* [Задание]
Перепишите фрагмент отрывка о Качалове, начиная с «Помню исполнение Качаловым» и продолжая до «любовь победила смерть!» включительно, заменив «виолончель» на «скрипка».

* [Предоставленный отрывок]
—————

Помню исполнение Качаловым поэмы Горького «Девушка и смерть». Какие чары таланта, какое мастерство или, вернее, какое волшебство помогало артисту в его перевоплощениях? Вот явственно слышится трепетный, теплый голос девичьей любви: «…Я с милым говорю…». И внезапно всё меняется: куда исчез бархатный качаловский голос, о котором столько написано и сказано? Звучат, нет, не звучат, а лязгают жесткие, «костлявые» интонации, они раздражают, они режут ухо — это говорит смерть. И вновь — свет и тепло, вновь виолончель голоса Качалова: любовь победила смерть!

И ещё образ, созданный Качаловым на радио: Дон-Кихот Ламанчский. Это была необычайно светлая, жизнеутверждающая передача. Она предназначалась для юношества, но заслушивались ею все от мала до велика. Постановка волновала и трогала большой человеческой правдой. Её осуществили режиссёры Ольга Ивановна Пыжова и Борис Владимирович Бибиков. Для участия в радиопостановке «Дон-Кихот» были приглашены такие мастера сцены, как М. Яншин, Р. Плятт, О. Викланд, М. Названов, П. Оленев. Отличную музыку к постановке написал Д. Кабалевский.

—————

* [Исходные данные]
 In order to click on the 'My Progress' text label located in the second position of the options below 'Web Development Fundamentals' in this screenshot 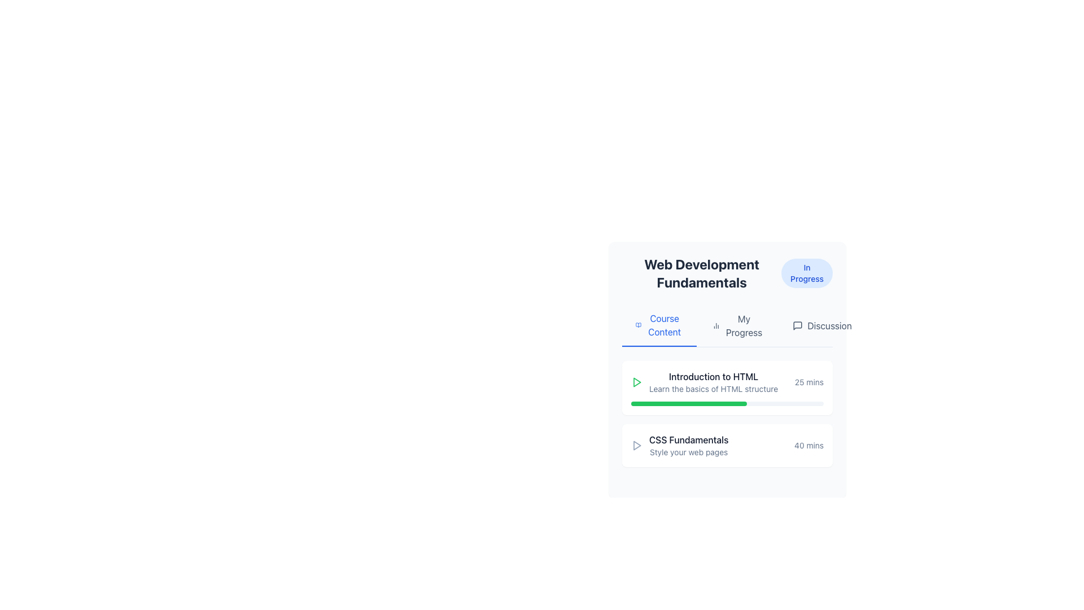, I will do `click(744, 326)`.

—————

* [Результат выполнения]
Помню исполнение Качаловым поэмы Горького «Девушка и смерть». Какие чары таланта, какое мастерство или, вернее, какое волшебство помогало артисту в его перевоплощениях? Вот явственно слышится трепетный, теплый голос девичьей любви: «…Я с милым говорю…». И внезапно всё меняется: куда исчез бархатный качаловский голос, о котором столько написано и сказано? Звучат, нет, не звучат, а лязгают жесткие, «костлявые» интонации, они раздражают, они режут ухо — это говорит смерть. И вновь — свет и тепло, вновь скрипка голоса Качалова: любовь победила смерть!